-- What you should do --
In the data below, find each line containing the string "entry" and return it.

-- Material to process --
• • • •
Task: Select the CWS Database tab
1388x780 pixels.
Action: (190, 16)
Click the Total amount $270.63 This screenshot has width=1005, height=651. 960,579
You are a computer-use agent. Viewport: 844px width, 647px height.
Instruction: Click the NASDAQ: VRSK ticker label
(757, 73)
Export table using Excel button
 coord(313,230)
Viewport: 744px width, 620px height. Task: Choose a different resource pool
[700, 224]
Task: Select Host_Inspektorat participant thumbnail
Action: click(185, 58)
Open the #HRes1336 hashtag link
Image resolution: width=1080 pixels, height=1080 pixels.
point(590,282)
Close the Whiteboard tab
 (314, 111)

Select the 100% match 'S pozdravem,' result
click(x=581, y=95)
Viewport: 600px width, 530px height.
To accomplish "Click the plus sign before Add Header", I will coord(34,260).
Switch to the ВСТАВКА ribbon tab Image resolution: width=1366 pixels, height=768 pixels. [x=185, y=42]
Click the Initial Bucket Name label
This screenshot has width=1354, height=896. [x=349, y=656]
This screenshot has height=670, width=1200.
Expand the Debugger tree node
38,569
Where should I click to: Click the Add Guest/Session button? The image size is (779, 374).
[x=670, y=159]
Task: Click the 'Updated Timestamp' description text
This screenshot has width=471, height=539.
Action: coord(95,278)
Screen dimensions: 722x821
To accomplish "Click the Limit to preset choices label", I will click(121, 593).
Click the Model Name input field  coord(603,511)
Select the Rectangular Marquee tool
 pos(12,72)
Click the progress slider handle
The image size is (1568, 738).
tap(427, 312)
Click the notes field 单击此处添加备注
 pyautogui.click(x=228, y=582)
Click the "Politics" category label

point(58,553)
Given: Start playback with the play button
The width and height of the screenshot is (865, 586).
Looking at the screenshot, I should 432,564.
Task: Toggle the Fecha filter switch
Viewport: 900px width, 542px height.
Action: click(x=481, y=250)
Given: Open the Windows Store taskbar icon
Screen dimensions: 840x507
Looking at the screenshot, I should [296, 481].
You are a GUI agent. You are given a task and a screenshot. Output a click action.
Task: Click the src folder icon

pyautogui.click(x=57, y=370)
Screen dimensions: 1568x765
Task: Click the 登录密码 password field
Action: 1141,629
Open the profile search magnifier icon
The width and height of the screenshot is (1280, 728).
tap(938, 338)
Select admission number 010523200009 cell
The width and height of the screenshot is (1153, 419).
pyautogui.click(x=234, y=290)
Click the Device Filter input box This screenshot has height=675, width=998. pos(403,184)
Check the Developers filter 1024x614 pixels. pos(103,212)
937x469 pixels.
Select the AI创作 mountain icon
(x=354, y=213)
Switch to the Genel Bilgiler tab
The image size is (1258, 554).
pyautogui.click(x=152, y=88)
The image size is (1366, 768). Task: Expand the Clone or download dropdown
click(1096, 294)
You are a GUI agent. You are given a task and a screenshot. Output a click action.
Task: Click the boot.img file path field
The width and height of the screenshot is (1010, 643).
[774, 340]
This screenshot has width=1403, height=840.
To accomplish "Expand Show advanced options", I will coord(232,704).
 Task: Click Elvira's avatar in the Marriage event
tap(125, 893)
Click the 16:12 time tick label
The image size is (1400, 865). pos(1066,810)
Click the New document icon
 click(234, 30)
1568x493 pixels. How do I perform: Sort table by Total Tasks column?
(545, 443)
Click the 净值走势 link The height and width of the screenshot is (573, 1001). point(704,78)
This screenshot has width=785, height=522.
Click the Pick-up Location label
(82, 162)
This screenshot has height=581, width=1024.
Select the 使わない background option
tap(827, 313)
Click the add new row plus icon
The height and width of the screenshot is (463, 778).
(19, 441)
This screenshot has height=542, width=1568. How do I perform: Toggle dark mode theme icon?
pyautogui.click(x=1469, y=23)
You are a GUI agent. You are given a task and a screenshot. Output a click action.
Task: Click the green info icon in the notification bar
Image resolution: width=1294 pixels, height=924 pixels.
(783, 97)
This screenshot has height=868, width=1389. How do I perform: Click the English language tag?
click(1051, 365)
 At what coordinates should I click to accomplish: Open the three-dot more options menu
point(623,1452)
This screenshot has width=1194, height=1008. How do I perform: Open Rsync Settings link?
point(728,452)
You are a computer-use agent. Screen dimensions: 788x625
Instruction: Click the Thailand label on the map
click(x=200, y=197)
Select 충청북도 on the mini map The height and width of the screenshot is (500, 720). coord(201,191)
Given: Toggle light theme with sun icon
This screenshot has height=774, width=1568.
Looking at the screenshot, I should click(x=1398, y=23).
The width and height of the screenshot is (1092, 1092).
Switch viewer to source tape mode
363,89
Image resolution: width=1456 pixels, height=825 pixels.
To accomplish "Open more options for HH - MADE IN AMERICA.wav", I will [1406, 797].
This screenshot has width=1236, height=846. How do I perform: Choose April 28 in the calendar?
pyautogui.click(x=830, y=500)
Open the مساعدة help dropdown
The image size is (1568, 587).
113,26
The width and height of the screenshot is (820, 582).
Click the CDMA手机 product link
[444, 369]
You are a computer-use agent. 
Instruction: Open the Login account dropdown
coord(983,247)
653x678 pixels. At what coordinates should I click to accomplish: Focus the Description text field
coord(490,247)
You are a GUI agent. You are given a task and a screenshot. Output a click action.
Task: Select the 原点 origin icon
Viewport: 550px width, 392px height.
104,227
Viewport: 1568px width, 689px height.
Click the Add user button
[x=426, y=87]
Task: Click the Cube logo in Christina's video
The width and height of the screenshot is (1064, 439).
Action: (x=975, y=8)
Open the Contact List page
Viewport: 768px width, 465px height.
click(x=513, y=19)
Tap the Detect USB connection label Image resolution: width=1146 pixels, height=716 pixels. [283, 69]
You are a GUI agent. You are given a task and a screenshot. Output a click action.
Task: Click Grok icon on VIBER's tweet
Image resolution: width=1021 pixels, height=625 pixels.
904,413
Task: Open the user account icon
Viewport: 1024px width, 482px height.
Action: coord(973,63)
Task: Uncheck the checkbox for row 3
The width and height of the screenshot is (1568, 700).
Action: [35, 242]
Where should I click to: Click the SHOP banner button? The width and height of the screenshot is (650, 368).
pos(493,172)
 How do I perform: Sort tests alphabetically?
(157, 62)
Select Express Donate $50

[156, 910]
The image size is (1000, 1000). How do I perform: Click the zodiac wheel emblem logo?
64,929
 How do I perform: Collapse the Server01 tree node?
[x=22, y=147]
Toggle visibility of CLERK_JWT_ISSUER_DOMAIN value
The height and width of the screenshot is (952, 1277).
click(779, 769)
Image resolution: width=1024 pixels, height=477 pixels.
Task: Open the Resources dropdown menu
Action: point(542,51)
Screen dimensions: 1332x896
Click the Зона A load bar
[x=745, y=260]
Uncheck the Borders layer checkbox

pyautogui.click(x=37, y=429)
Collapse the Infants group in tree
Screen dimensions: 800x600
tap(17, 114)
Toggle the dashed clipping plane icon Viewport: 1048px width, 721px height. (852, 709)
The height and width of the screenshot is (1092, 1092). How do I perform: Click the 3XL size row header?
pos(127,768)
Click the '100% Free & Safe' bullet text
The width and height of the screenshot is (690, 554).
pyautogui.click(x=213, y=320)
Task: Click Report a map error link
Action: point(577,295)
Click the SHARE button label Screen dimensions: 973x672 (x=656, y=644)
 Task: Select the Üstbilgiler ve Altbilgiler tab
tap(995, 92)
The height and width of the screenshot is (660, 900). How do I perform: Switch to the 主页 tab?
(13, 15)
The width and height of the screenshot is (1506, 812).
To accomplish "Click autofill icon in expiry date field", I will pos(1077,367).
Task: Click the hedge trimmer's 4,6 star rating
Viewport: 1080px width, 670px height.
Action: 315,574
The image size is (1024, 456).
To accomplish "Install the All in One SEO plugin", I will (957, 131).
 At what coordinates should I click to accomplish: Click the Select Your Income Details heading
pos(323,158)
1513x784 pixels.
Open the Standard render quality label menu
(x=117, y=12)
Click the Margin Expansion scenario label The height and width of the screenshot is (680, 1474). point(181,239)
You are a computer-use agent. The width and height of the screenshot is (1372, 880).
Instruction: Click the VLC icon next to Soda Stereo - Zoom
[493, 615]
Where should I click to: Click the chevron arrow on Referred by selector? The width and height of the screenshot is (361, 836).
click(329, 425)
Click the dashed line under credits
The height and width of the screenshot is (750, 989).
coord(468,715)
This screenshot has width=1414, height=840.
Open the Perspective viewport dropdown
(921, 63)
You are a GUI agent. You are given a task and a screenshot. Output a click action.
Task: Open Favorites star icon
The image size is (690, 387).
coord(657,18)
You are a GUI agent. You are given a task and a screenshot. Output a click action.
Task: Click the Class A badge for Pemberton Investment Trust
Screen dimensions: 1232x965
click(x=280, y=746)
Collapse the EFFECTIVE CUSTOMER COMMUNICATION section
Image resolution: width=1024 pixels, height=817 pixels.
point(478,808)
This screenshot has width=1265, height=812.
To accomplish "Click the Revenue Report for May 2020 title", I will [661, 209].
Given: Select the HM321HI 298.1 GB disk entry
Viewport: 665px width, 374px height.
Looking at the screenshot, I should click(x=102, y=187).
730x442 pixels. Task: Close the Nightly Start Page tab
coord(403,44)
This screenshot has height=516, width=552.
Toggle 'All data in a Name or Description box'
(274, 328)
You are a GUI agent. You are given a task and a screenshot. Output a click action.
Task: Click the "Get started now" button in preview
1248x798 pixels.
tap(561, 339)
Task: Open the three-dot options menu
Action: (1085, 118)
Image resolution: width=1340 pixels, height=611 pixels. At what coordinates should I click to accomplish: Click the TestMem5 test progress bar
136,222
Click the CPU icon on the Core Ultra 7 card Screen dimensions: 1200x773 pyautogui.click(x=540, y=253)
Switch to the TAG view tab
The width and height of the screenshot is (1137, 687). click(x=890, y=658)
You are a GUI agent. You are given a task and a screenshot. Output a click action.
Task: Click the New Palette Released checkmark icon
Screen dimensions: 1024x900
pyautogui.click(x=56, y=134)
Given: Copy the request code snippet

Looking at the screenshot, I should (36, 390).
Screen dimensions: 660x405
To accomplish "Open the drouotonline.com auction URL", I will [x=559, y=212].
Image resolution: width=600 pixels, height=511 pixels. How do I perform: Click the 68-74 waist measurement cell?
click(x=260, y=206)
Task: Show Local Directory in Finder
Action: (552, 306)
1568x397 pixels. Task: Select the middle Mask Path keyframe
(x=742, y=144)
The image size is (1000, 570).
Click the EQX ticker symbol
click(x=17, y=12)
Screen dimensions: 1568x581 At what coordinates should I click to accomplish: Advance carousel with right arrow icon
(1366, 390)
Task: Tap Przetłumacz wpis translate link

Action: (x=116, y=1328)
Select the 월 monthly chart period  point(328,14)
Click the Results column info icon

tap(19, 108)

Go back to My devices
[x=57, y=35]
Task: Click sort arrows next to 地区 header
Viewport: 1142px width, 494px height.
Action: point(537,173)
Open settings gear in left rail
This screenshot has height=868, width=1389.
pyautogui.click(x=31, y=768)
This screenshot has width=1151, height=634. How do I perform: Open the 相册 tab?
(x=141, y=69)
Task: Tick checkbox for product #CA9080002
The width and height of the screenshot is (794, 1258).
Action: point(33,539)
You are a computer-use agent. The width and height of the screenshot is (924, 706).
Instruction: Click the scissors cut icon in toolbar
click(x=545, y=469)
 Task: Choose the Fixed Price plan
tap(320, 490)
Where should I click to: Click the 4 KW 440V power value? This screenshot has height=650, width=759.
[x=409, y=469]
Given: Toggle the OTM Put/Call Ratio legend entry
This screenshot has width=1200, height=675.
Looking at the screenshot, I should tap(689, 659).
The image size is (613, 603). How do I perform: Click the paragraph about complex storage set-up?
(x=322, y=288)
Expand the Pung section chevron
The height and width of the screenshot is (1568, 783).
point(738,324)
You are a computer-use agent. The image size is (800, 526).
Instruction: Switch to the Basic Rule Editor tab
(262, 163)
• • • •
-- Response --
Given: Select the HM321HI 298.1 GB disk entry
Given: Toggle the OTM Put/Call Ratio legend entry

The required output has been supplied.